### Exercise details:
Beneath this line is the data. Output exactly the lines from the line with "Given: Open an existing file with folder icon" to the line with "Given: Click the Cancel undo arrow icon", both ends included, and nothing more.

### Data for processing:
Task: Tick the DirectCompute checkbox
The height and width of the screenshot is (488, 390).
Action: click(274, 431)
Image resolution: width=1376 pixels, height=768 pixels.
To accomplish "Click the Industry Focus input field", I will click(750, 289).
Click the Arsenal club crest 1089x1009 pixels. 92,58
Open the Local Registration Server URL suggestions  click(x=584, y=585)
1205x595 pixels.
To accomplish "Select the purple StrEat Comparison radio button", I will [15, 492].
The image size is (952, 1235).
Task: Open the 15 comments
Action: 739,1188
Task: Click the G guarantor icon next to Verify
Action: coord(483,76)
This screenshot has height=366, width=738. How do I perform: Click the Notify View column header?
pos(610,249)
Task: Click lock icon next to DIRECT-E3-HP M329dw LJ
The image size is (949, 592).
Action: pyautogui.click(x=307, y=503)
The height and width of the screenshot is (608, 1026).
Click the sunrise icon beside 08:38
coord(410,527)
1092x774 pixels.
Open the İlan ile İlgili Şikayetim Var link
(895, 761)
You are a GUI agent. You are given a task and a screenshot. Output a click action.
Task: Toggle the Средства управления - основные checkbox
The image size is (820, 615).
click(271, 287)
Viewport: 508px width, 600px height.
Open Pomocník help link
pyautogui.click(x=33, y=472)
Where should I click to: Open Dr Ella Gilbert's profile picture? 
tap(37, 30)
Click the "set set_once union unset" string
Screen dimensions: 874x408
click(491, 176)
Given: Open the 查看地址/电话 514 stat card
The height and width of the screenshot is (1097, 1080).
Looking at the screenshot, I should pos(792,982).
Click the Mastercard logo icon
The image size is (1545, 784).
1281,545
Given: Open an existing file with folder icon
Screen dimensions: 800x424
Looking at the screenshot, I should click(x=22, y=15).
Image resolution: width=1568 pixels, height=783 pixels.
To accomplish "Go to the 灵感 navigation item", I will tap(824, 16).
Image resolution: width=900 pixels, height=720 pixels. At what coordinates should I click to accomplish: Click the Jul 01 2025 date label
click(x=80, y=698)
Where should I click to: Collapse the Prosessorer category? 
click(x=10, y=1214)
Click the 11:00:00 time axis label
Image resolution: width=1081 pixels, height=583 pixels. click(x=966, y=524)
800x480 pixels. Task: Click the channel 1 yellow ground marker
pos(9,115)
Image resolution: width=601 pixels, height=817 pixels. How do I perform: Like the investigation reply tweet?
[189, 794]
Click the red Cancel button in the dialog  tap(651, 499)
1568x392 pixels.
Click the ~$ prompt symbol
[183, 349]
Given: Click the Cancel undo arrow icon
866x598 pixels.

### Answer to this task:
Given: Open an existing file with folder icon
Screen dimensions: 800x424
Looking at the screenshot, I should click(x=22, y=15).
Image resolution: width=1568 pixels, height=783 pixels.
To accomplish "Go to the 灵感 navigation item", I will tap(824, 16).
Image resolution: width=900 pixels, height=720 pixels. At what coordinates should I click to accomplish: Click the Jul 01 2025 date label
click(x=80, y=698)
Where should I click to: Collapse the Prosessorer category? 
click(x=10, y=1214)
Click the 11:00:00 time axis label
Image resolution: width=1081 pixels, height=583 pixels. click(x=966, y=524)
800x480 pixels. Task: Click the channel 1 yellow ground marker
pos(9,115)
Image resolution: width=601 pixels, height=817 pixels. How do I perform: Like the investigation reply tweet?
[189, 794]
Click the red Cancel button in the dialog  tap(651, 499)
1568x392 pixels.
Click the ~$ prompt symbol
[183, 349]
Given: Click the Cancel undo arrow icon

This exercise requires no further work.